第94回日本細菌学会総会

講演情報

シンポジウム

[S4] 病原細菌と宿主免疫の鬩ぎ合い

2021年3月24日(水) 09:15 〜 11:45 チャンネル1

コンビーナー:久堀 智子(岐阜大学大学院医学系研究科),日吉 大貴(長崎大学熱帯医学研究所)

[S4-3] Helicobacter pyloriによる宿主脂質の病原因子への変換

○山崎 晶 (阪大・微研・分子免疫制御)

Helicobacter pylori (H. pylori) causes gastritis, which has been attributed to the development of H. pylori-specific T cells during infection. However, the mechanism underlying innate immune detection leading to the priming of T cells is not fully understood, as H. pylori evades TLR detection. Here, we report that, H. pylori metabolites modified from host cholesterol exacerbate gastritis through the interaction with C-type lectin receptors.
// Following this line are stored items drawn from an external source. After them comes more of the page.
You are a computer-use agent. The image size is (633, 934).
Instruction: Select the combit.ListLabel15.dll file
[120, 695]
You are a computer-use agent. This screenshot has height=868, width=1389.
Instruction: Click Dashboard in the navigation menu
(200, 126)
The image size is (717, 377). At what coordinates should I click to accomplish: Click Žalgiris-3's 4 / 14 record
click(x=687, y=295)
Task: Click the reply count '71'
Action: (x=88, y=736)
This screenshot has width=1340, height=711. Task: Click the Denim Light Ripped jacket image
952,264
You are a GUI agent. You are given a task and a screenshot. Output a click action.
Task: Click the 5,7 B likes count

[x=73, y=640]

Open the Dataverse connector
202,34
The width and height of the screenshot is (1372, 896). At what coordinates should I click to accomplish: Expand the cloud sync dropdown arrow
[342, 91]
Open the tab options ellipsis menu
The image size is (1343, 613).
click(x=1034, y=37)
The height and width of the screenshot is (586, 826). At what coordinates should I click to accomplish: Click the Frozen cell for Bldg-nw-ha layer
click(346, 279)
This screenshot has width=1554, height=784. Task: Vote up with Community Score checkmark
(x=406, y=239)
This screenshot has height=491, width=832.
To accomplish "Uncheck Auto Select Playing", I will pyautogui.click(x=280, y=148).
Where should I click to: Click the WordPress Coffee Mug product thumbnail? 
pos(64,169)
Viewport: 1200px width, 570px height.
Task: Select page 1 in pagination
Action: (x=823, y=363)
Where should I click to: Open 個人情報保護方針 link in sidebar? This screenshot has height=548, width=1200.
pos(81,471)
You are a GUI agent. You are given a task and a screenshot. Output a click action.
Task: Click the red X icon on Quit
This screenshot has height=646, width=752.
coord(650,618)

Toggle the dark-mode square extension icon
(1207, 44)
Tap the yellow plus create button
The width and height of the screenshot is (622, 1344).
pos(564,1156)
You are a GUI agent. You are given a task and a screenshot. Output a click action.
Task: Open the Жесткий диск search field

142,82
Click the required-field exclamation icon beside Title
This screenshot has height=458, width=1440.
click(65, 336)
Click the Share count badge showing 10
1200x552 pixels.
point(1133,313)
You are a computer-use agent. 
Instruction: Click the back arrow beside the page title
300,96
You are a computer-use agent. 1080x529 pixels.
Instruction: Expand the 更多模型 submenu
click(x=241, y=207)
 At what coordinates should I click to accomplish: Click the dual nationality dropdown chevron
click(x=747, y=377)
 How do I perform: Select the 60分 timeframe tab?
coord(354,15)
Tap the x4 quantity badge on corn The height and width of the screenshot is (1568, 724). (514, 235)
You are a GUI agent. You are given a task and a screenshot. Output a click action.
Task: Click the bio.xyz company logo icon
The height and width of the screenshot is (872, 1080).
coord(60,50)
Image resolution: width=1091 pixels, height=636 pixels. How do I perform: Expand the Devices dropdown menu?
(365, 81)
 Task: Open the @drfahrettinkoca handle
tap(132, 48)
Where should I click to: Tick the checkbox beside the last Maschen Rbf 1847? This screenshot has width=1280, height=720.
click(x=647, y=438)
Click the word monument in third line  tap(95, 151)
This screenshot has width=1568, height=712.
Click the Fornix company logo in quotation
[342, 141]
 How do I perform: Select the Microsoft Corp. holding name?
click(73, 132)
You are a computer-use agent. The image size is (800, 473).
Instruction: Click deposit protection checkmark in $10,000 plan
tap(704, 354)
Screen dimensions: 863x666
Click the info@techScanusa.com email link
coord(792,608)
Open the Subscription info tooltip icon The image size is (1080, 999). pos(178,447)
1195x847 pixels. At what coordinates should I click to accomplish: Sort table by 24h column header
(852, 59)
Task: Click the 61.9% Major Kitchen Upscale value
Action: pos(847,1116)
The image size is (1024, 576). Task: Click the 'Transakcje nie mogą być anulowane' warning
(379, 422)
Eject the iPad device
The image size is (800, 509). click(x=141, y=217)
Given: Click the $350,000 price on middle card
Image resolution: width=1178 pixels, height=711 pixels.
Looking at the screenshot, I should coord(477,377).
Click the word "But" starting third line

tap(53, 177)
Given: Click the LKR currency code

Cholesteryl acyl α-glucoside (αCAG) and cholesteryl phosphatidyl α-glucoside (αCPG) were identified as non-canonical ligands for Mincle (Clec4e) and DCAR (Clec4b1). During chronic infection, H. pylori-specific T cell responses and gastritis were ameliorated in Mincle-deficient mice, although bacterial burdens remained unchanged. Furthermore, a mutant H. pylori strain lacking αCAG and αCPG exhibited an impaired ability to cause gastritis. Thus, H. pylori-specific modification of host cholesterol plays a pathophysiological role that exacerbates gastric inflammation by triggering C-type lectin receptors.